We spent 10 frustrating days in the hospital, where medical doctors refused exams, and did everything they could to tell us she had a simple prognosis of complex acid reflux, and a milk protein allergy. With no plan other than wait for the milk to get out of her system and Elecare formula we asked to go home and follow the treatment plan.
We were home a week and things seemed to be looking up, she gained weight and for the first time since birth gained enough to be a pound above birth weight. Our hopes were high, and were looking forward to her symptoms reducing because she was in so much pain every day.
One thing remained constant through being at the hospital and it was that she had this fluttering back and forth movement of her eyes. We mentioned this at our hospital stay and we were told we were hypochondriacs and crazy.
We went to the pediatricians this past Monday, and our wonderful pediatrician was concerned because she lost weight again. She was at a loss for what was going on and wanted to schedule an MRI, and I mentioned the eye movement again and she pushed for an urgent cranial ultrasound.
We went to a local hospital right away and struggled with the wait because of how long I had been out of work, and we have struggled to earn money of the past month. After the ultrasound we said can we just go as we urgently needed to get home.
On our drive home, we received a call from our pediatrician, who told us we needed to turn around and immediately go to the ER because our Rue had a brain bleed and fluid on the brain.
Once at the ER, we were told only one parent could be with Rue, and I lost it because I had no idea what was going to happen and I was allowed to stay at the hospital before.
After waiting hours I was able to return to the hospital, and we found out that Rue had a large tumor under her brain near the optical nerves and that she would need a shunt to remove the fluid and decrease the pressure in her skull, and likely surgery to remove the tumor if possible.
The plan was to put her under general anesthesia and get a longer MRI to get the best picture of the tumor to enable the neurosurgeon to have the best plan of action.
The oncologist came in to discuss the results of the MRI. She let us know that Rue’s tumor is cancerous, and has spread throughout her brain and her spine.
Every ounce of strength we have has been taken from us, the risks are high, and we may possibly lose our daughter.
Rue went in for an all day surgery for the shunt and biopsy. We will wait for 2 days for pathology to identify the type of cancer, and a treatment plan will be created at that point. Rue is too young for radiation and not all cancers can be treated through chemotherapy.

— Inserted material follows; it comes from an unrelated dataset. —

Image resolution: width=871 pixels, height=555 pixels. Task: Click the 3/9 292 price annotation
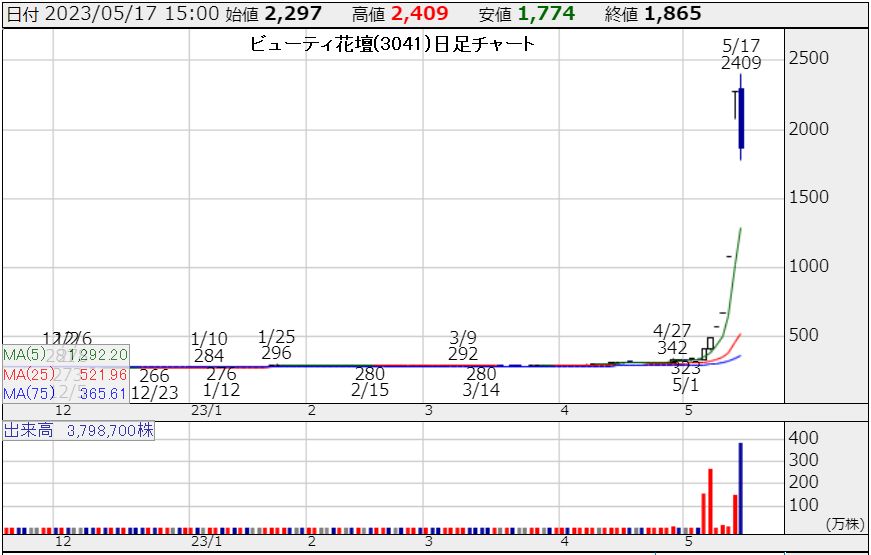tap(464, 345)
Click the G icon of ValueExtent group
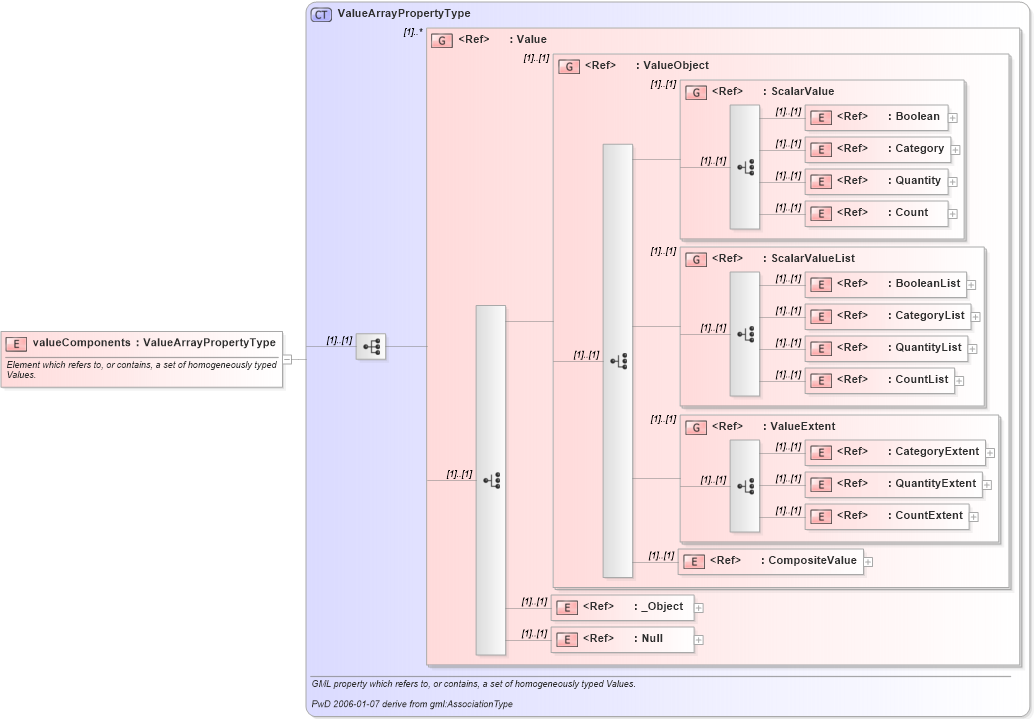The image size is (1035, 719). tap(696, 427)
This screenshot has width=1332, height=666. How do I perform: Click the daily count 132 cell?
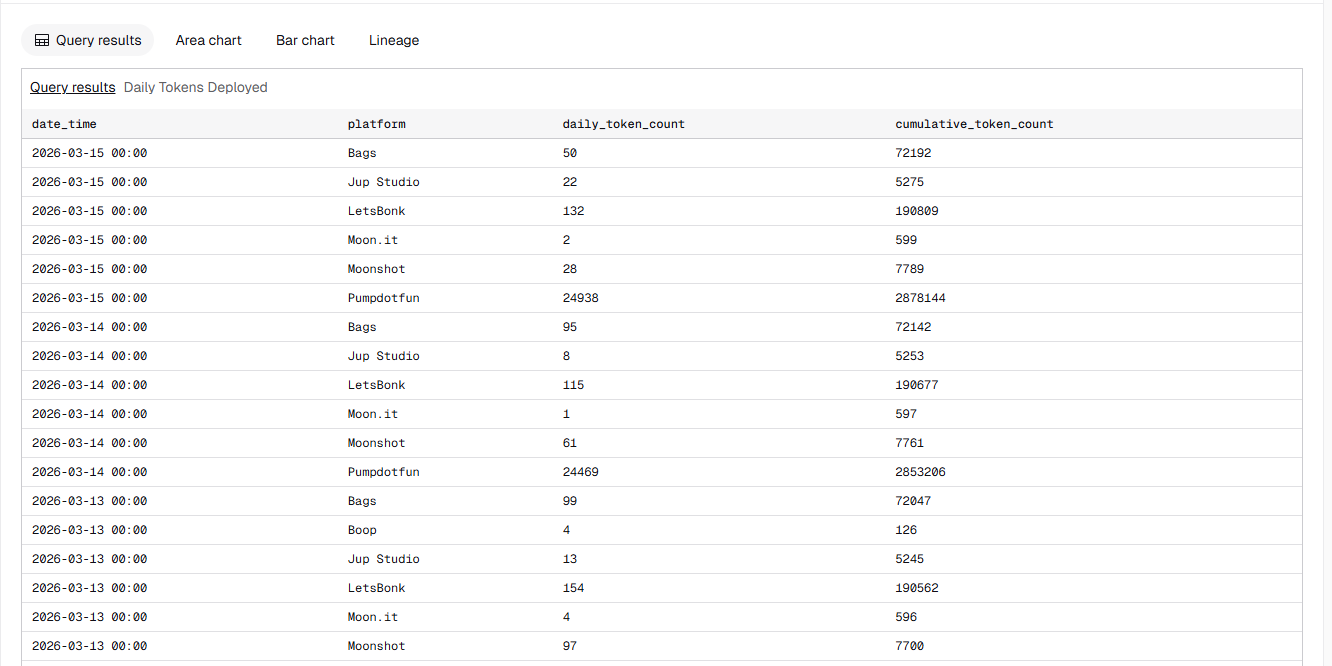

Rue made it through an we found out she had an extremely rare cancer called Pilomyxoid Glioma. We have been living in the hospital the past 2 months while she went through a surgery to have a central line placed, and for a G-Tube to be placed because the tumors have a high caloric demand, and she continued to puke due to the tumors.

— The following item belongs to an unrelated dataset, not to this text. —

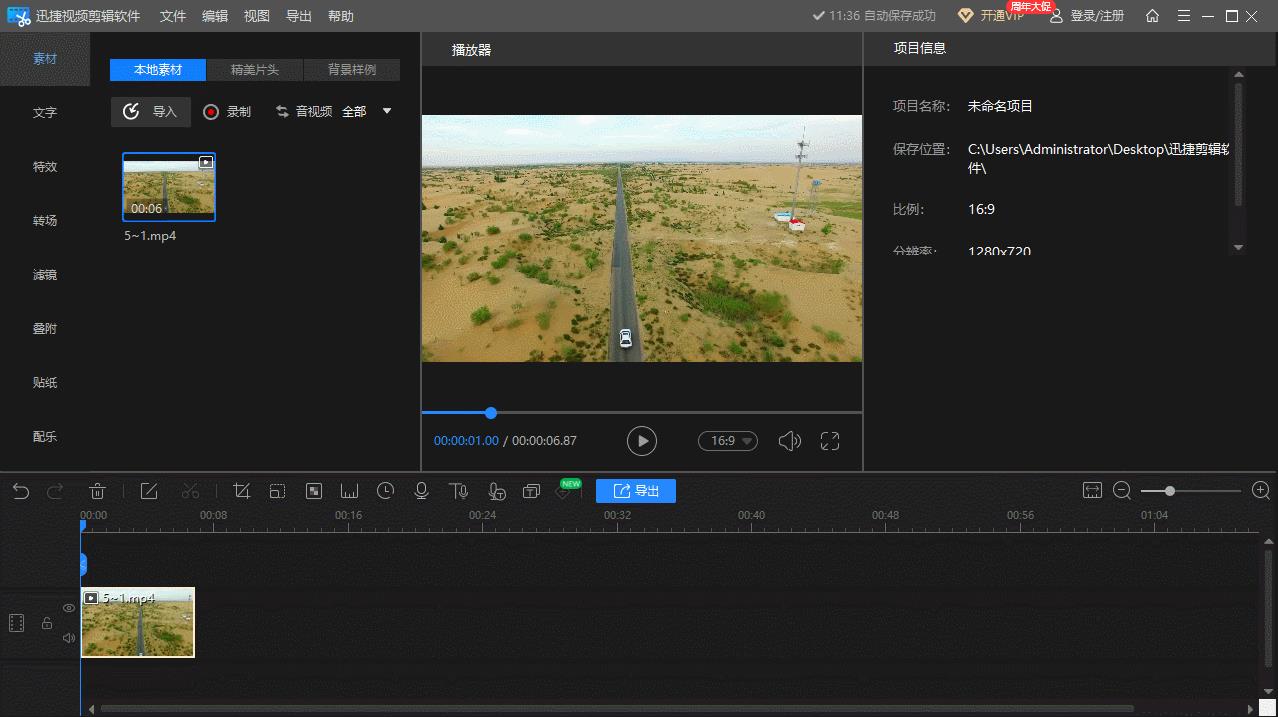The width and height of the screenshot is (1278, 717).
Task: Click the duration clock icon in toolbar
Action: [x=385, y=491]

This past weekend Rue started her second cycle of chemotherapy, and we await for her counts to be good enough for her to come home for 2 weeks.
The treatment plan over the next year is 2 weeks in the hospital and 2 weeks at home. This makes working extremely difficult and Rue will need constant care and medical treatment.
So Rue’s future is uncertain, we are heartbroken trying to stay hopeful for a miracle. I am the only one of us working and I have not been able to work with all of the medical issues going on with Rue.
If you can find it in your heart to donate whatever you can so that our family can continue to fight this, for the unforeseeable future please do.